Because elderberry isn't just elderberry.
There are three species in our latitudes – and anyone who confuses them has a problem.

Black Elderberry (Sambucus nigra)
This is *our* elderberry. The one with the white flower umbels, black berries, and the characteristic white pith.
- Woody shrub or small tree up to 10 meters
- Plate-shaped, drooping flower panicles
- Black, shiny berries in drooping umbels
- Pith inside the branches: white

Red Elderberry (Sambucus racemosa)
Also woody, but:
- Brown pith instead of white
- Blooms earlier (April/May) with yellowish-white flowers
- Upright, cone-shaped flower panicles (not plate-shaped)
- Red berries in upright clusters
- Important: Seeds remain toxic even after cooking – always juice and strain!

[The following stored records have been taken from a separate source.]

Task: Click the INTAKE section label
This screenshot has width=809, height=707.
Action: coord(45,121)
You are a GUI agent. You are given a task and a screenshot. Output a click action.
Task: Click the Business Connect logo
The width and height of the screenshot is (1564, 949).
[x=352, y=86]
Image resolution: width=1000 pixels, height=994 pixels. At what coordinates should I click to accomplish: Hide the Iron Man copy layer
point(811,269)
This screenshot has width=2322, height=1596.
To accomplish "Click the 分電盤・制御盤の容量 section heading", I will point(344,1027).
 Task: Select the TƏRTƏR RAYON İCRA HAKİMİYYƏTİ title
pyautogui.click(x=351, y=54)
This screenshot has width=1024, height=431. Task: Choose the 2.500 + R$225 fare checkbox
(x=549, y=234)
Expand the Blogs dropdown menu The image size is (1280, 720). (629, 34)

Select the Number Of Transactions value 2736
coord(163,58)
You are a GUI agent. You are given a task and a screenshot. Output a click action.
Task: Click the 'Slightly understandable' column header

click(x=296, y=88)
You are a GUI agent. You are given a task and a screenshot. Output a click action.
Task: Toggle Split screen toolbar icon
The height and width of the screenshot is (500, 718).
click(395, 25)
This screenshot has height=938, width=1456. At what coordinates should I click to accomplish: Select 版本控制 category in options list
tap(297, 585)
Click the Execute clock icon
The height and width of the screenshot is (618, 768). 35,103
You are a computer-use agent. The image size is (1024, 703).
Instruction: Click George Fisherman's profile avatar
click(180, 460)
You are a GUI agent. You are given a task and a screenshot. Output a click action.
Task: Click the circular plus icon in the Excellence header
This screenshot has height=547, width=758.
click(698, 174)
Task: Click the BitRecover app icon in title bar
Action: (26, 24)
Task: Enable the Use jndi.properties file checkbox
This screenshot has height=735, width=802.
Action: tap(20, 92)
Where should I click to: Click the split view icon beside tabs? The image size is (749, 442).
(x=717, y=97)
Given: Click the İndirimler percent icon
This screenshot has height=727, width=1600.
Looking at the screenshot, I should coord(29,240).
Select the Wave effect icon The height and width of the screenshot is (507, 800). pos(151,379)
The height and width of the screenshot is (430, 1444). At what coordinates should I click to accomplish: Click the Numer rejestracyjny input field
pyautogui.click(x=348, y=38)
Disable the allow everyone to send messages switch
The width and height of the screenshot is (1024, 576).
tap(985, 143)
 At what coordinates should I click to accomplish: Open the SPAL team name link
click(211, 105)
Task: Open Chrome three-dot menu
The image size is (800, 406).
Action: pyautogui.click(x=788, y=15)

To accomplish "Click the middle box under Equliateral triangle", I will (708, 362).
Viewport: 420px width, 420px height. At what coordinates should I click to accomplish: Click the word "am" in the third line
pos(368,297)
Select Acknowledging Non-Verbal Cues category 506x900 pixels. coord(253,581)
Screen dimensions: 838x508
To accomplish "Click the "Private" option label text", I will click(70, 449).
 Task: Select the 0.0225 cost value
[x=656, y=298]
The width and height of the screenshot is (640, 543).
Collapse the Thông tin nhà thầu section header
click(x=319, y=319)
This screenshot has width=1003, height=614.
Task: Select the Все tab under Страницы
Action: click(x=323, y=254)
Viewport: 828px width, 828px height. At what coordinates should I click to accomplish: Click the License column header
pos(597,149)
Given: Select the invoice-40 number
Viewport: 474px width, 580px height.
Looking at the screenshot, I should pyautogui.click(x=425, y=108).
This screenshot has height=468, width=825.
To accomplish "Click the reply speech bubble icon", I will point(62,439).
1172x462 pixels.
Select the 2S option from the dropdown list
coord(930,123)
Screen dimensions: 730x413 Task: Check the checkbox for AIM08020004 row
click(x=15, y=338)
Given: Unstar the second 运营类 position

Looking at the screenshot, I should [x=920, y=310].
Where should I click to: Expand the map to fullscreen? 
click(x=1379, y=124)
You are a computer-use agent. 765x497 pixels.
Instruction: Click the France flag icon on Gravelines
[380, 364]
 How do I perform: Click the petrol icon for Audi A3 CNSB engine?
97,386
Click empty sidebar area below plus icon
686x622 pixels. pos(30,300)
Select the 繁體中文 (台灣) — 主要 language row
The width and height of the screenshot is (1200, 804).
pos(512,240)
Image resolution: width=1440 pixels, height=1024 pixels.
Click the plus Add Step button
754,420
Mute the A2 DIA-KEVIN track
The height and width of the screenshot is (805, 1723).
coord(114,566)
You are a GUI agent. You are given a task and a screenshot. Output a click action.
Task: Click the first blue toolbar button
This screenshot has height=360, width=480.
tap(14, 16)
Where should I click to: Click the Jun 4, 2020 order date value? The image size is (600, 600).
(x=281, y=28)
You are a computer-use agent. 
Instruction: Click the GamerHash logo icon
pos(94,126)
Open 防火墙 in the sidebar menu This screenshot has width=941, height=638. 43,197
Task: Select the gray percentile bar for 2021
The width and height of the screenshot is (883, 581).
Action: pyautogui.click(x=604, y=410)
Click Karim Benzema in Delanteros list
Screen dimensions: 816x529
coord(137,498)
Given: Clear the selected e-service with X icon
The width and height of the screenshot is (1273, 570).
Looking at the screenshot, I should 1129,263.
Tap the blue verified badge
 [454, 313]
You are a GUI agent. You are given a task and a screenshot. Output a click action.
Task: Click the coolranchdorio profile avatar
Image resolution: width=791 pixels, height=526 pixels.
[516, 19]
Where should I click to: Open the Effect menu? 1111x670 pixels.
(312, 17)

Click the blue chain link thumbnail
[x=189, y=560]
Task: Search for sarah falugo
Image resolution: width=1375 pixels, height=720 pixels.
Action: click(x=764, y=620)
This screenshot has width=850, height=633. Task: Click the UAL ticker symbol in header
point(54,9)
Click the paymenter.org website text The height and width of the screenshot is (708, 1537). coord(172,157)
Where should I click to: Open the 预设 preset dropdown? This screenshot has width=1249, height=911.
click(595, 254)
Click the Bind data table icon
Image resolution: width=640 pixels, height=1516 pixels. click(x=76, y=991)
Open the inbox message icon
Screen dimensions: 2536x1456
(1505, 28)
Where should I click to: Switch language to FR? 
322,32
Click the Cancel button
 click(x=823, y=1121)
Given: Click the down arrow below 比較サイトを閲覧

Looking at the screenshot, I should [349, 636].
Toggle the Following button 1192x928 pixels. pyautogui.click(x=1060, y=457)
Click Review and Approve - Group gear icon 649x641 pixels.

Dwarf Elder or Danewort (Sambucus ebulus)
This is the dangerous relative.
- Herbaceous perennial, not woody
- Dies back completely in winter
- 50–150 cm high
- Berry clusters stand upright, not drooping
- Red anthers (instead of yellow)
- Stinks when rubbed (hence "Stinkholder")
- Completely toxic, even after cooking

This confusion is not trivial. The Pflanzen-Vielfalt plant portrait lists the differences very clearly. Anyone traveling as a wilderness mentor with groups should be able to recognize the three species in their sleep.
👉 More on the risks of collecting wild plants in general: Collecting wild plants without risk
Why never eat berries raw?
All elderberry species contain sambunigrin – a cyanogenic glycoside. Prussic acid is released from it in the stomach.
The consequences: nausea, vomiting, abdominal cramps, diarrhea.
The solution: Sambunigrin decomposes starting at about 76 °C. Anyone who heats elderberries for at least 20 minutes at over 80 °C has safe food in front of them.
This heat rule is *the* most important elderberry lesson you pass on to children and beginners.
Elderberry as bushcraft material – the underestimated genius
Now it gets exciting.
Because the elder is not just food and a medicinal plant. It is one of the most versatile bushcraft materials we have in Central Europe.
The pith – a gift of nature
When you cut through an elderberry branch, you see it immediately: a large, foam-like pith channel in the middle.
This pith is worth its weight in gold.
As a fire booster: Dry pith from dead elderberry branches takes an ember immediately. I use it regularly when I need to light a fire in damp weather (dry charcoal also works great). Lars Konarek describes this technique in his post on lighting material and tinder very vividly.
As charred pith: If you char the pith in a metal tin under exclusion of air (just like with Char Cloth), you get a reactive spark catcher for flint and steel. Try it out – it works excellently.
👉 More on the topic in general: Collecting and making tinder yourself (20+ examples)
The friction fire with elderberry spindle
Elderberry wood – especially that from one-year-old, dried shoots – is a great material for the hand drill and also for the Bow Drill.
Why does it work so well?
Anatomy. A hard, lignin-rich outer shell encloses a soft, cellulose-rich pith. During drilling, the friction quickly creates hot wood dust, and the pith acts as an additional, easily flammable substrate.
I like to combine the elderberry spindle with a hearth board made of linden, poplar, or willow. This combination – harder spindle on soft board – maximizes the abrasion of the board material. And that's exactly what you need for ember formation.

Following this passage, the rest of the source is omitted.